Posted by Lawrence Auster at August 21, 2003 11:59 AM | Send
    

Comments

Part of the problem is that it is the nature of authoritative tradition that it cannot be made fully explicit. All we can ever put to explicit word and symbol is the top of the iceberg poking out of the water. So the problem is deeper than just fixing the founding so that the traditional part is more explicit, while still retaining the liberal part.

There are three primary forms of immanent authority: explicit principles, implicit tradition, and authority vested in actual persons. Any functional polity that hopes to endure must admit them all — the most phenomenologically difficult of these for a modern is that human authority must sometimes trump explicit principles (Solomon must sometimes be able to break the rules). All three must exist in a harmonious balance, with none ascending to a level of tyranny over the others.

That also begs the questions: what about the liberal part is worth retaining, and what sort of liberalism (if any) is it safe to retain given its Hegelian propensity to consume everything?

Posted by: Matt on August 21, 2003 2:45 PM

I gather then that Matt disagrees with the monument (not with the right of Alabama to have it, but with the desirability of the monument itself)?

Further, if Matt does oppose the monument, then what happens to traditionalist conservatism?

There are a couple of different arguments here. Matt says he opposes making tradition explicit. I’d like to hear more on that. But he also says that principles must be explicit. So the question becomes, is the Decalogue in this instance a tradition or a set of principles?

Posted by: Lawrence Auster on August 21, 2003 2:59 PM

If anyone wants to inform himself further about the case, here is the U.S. Circuit Court of Appeals decision. It also provides the factual background, which cannot be found in any news stories that I’ve seen.

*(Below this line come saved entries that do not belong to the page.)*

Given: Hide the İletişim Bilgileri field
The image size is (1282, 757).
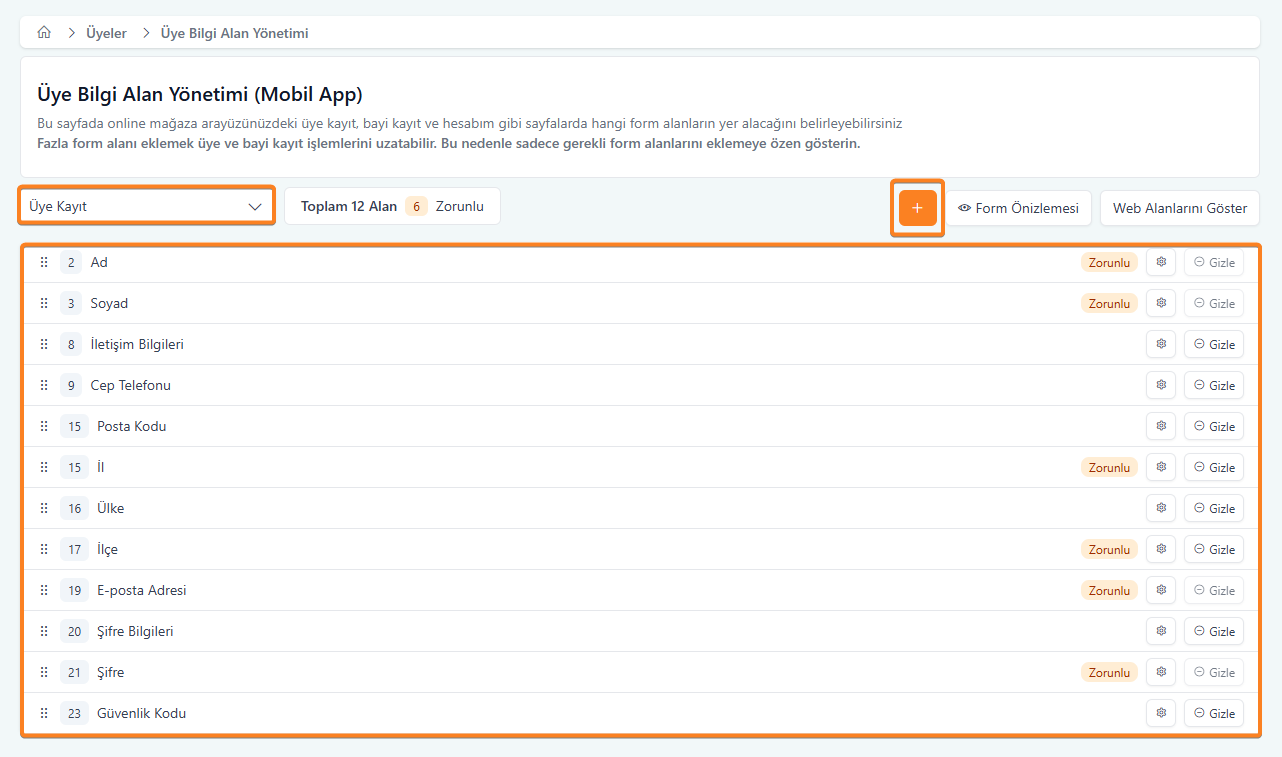Looking at the screenshot, I should [x=1214, y=345].
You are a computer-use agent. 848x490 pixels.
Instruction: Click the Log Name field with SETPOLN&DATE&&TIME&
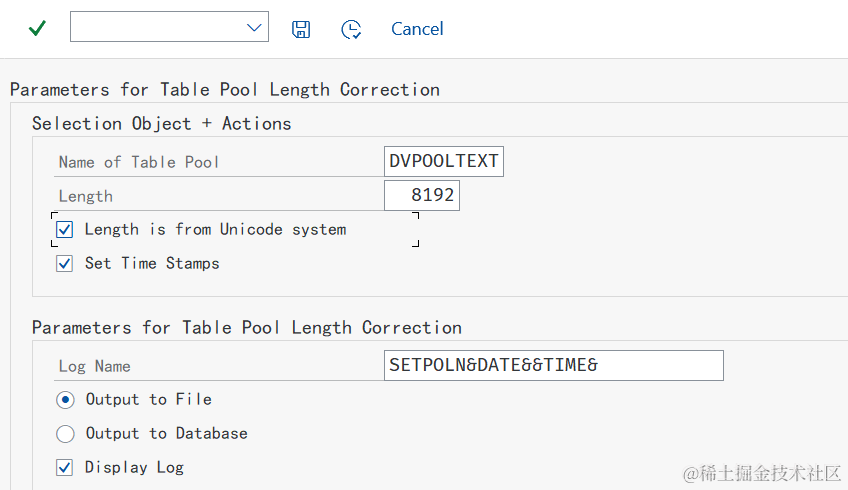click(x=553, y=365)
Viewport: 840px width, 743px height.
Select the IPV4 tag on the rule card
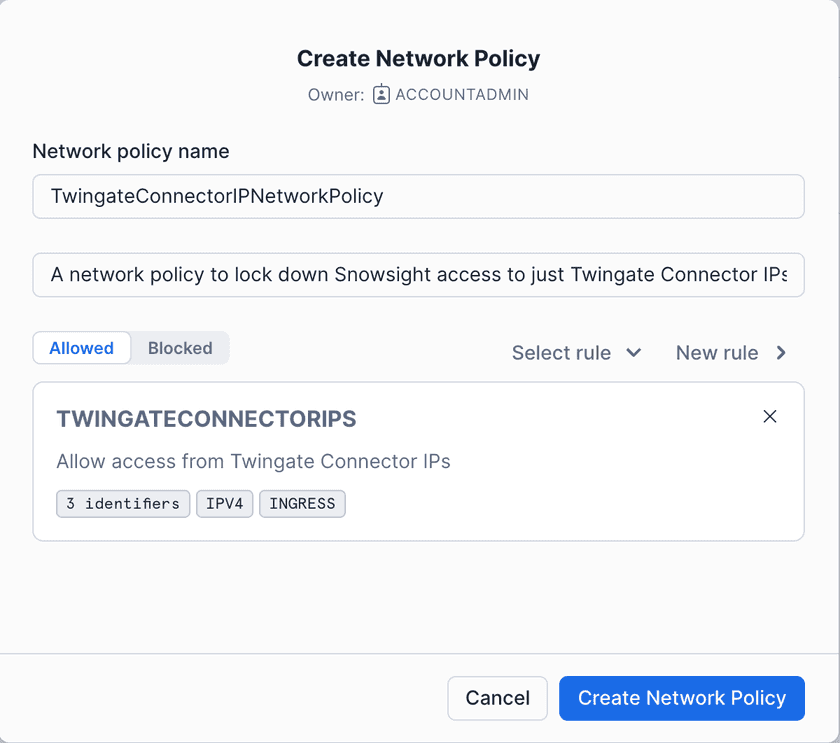pyautogui.click(x=224, y=503)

http://www.stcl.edu/faculty_pages/faculty_folders/terrell/frstam/GlassrothVsMoore.doc

To get an idea of the established understandings of the non-establishment clause that Moore is contending against, below is a quote from the decision, which in turn quotes a 1989 Supreme Court decision: It is apparent that from this phrasing, even a government expression as to the mere existence of God would be considered unconstitutional.
——
In the more than two centuries since that clause became part of our Constitution, the Supreme Court has arrived at an understanding of its general meaning, which is that “government may not promote or affiliate itself with any religious doctrine or organization, may not discriminate among persons on the basis of their religious beliefs and practices, may not delegate a governmental power to a religious institution, and may not involve itself too deeply in such an institution’s affairs.”
——

Posted by: Lawrence Auster on August 21, 2003 4:21 PM

I am in perfect agreement with the monument, actually. A small step in the right direction is still a step in the right direction.

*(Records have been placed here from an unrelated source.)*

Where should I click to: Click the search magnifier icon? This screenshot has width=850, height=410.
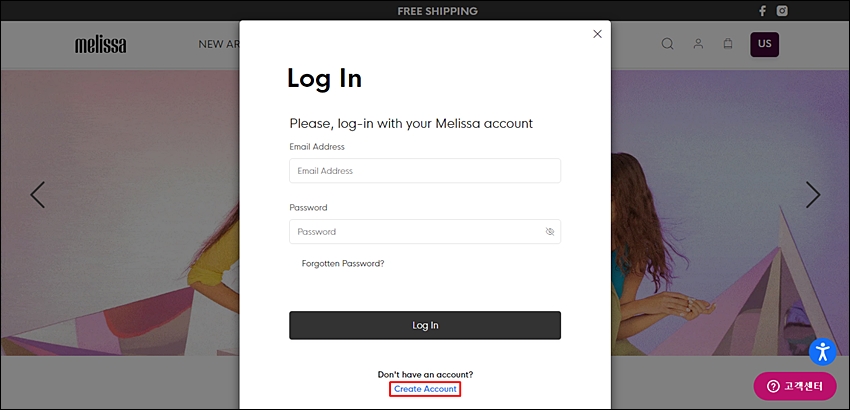point(667,44)
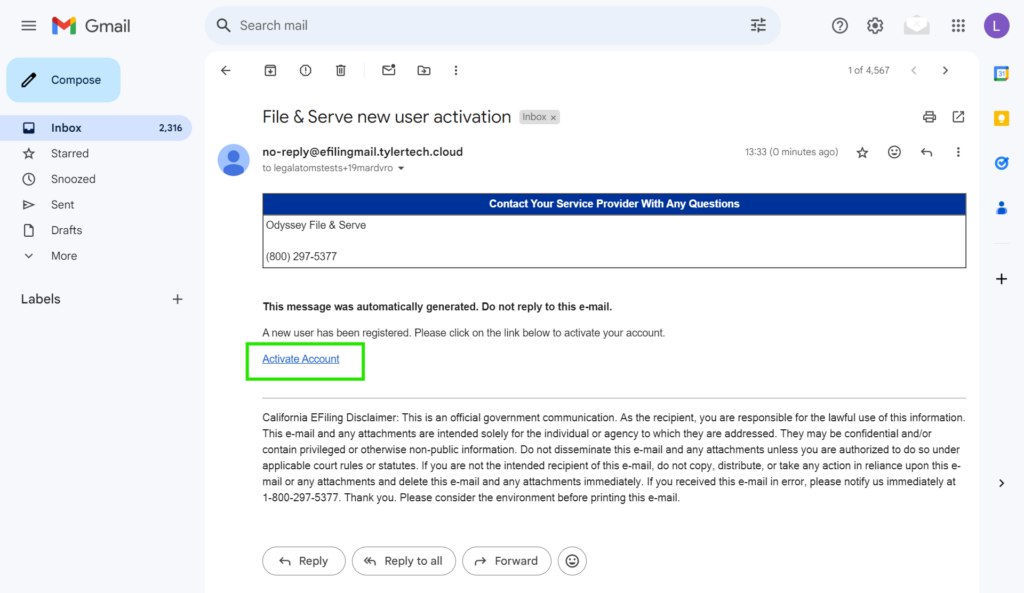Toggle the Gmail sidebar with the hamburger icon
This screenshot has width=1024, height=593.
click(28, 25)
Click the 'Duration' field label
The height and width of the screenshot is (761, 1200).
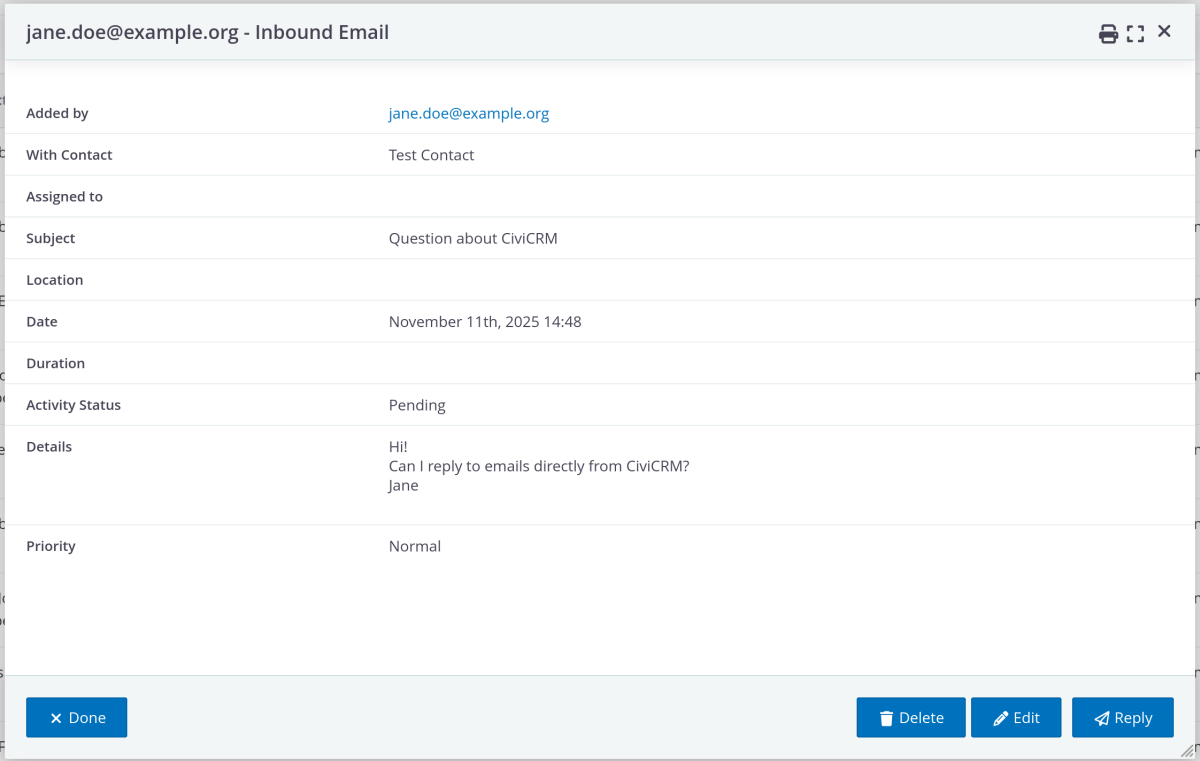click(x=55, y=363)

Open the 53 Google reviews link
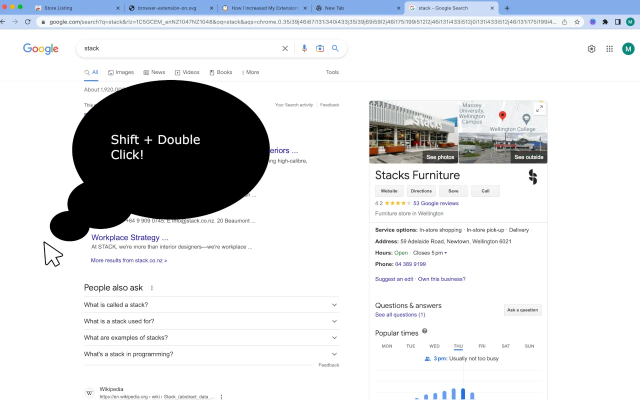pos(436,203)
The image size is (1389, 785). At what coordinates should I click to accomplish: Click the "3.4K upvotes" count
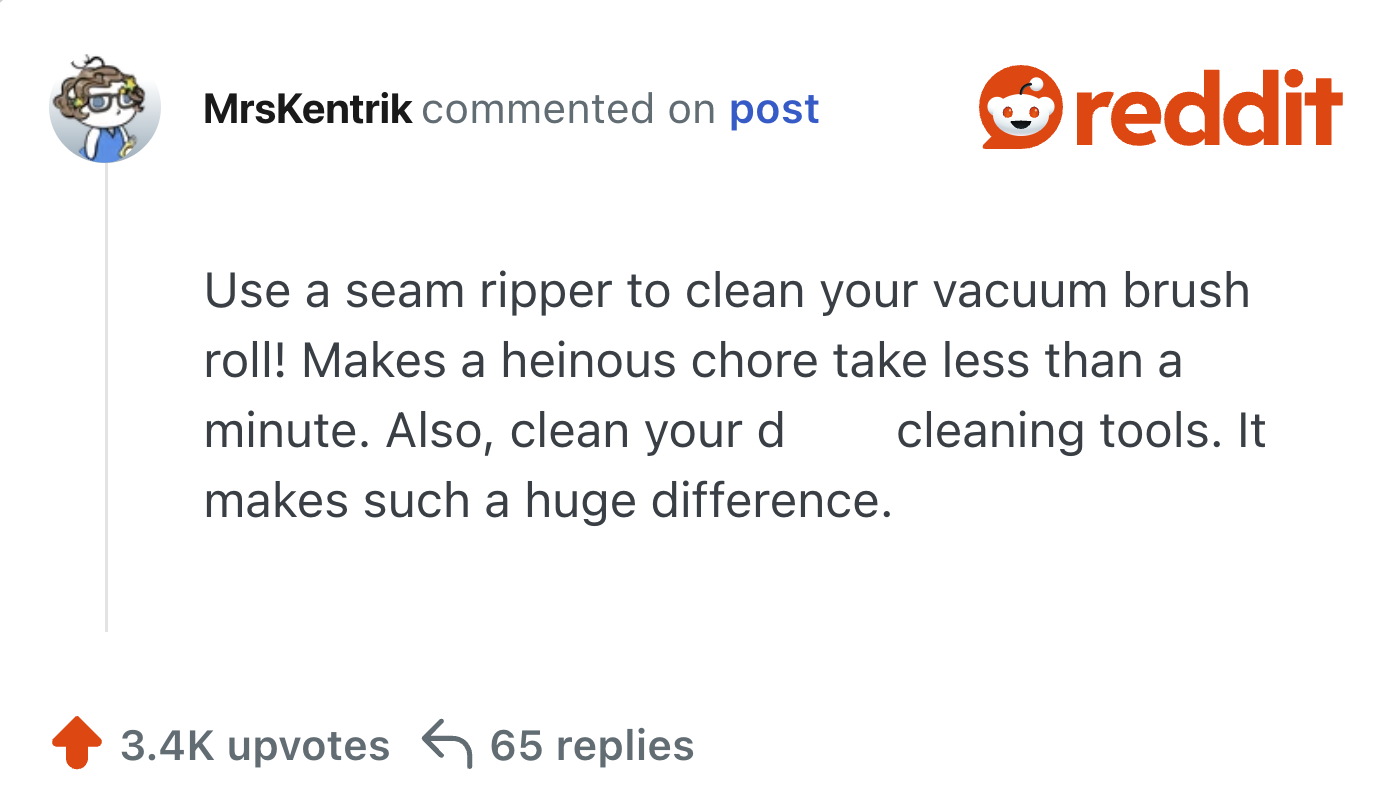254,745
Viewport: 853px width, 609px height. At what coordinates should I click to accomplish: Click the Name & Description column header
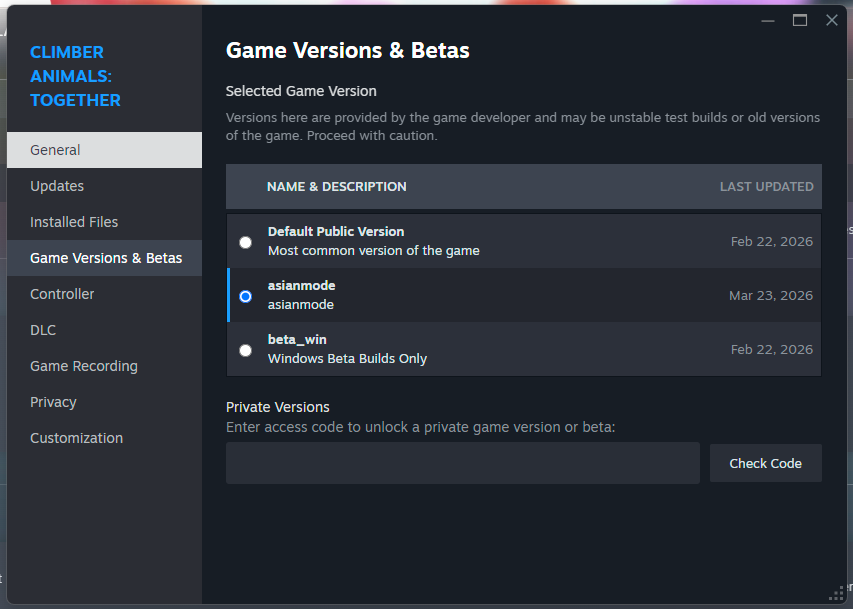pyautogui.click(x=336, y=186)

It isn’t that I am opposed to making tradition explicit. It is that it is literally impossible to make tradition fully explicit, and that the attempt to do so leads to the error of thinking that only the explicit has authority.

Finally, the decalogue is the explicit tip of an iceberg of tradition. When we hear “thou shalt not murder” we know what “murder” means, but it can never be made fully explicit for all possible persons and circumstances. Moderns like to say “thou shalt not kill” instead because it give a cozy feeling of having a more complete and explicit definition, even though we know that that complete and explicit definition is wrong.

Posted by: Matt on August 21, 2003 5:19 PM

President Grant had advocated a constitutional amendment that would specifically prohibit any ‘religious’ instruction in public schools, as well as the use of tax monies for religious schools, and requiring taxation of all church property. His Seventh Annual Message to Congress, Dec 7, 1875, also included the following proposal to be “legislated upon and settled at this session”:

“Declare church and state forever separate and distinct, but each free within their proper spheres…”

He also articulated these views in a speech to the Society of the Army of Tennessee in Des Moines, Sept 30, 1875.

It must seem strange today that a President would have called for a codification of separation of church and state! But having failed in these pursuits, secularists switched to another ultimately successful strategy, that of using judicial ‘interpretation’ to effect their aims. Beginning in the mid-1940’s, (perhaps the Ballard Case of 1944?) this effort began to bear bitter fruit.

As to the fact that the Founders did not explicitly affirm in our Supreme Law the Christian basis of our Republic, I have seen a number of quotes expressing concern over how the loss of such an understanding would lead the political structure into decline. The Farewell Address expressed this. But I have to wonder whether the Founders could have envisioned how steep our decline could be. They may have neglected to clarify this for the same reason they would not have debated whether low-level helicopter surveillance represented an infringement of property rights.

It was so well understood even a century later, that only a year after President Grant’s tirades, a Supreme Court decision read:

“This is a religious people. This is historically true. From the discovery of this continent to the present hour, there is a single voice making this affirmation … These are not individual sayings, declarations of private persons: they are organic utterances, they speak the voice of the entire people … These, and many other matters which might be noticed, add a volume of unofficial declarations to the mass of organic utterances that this is a Christian nation.”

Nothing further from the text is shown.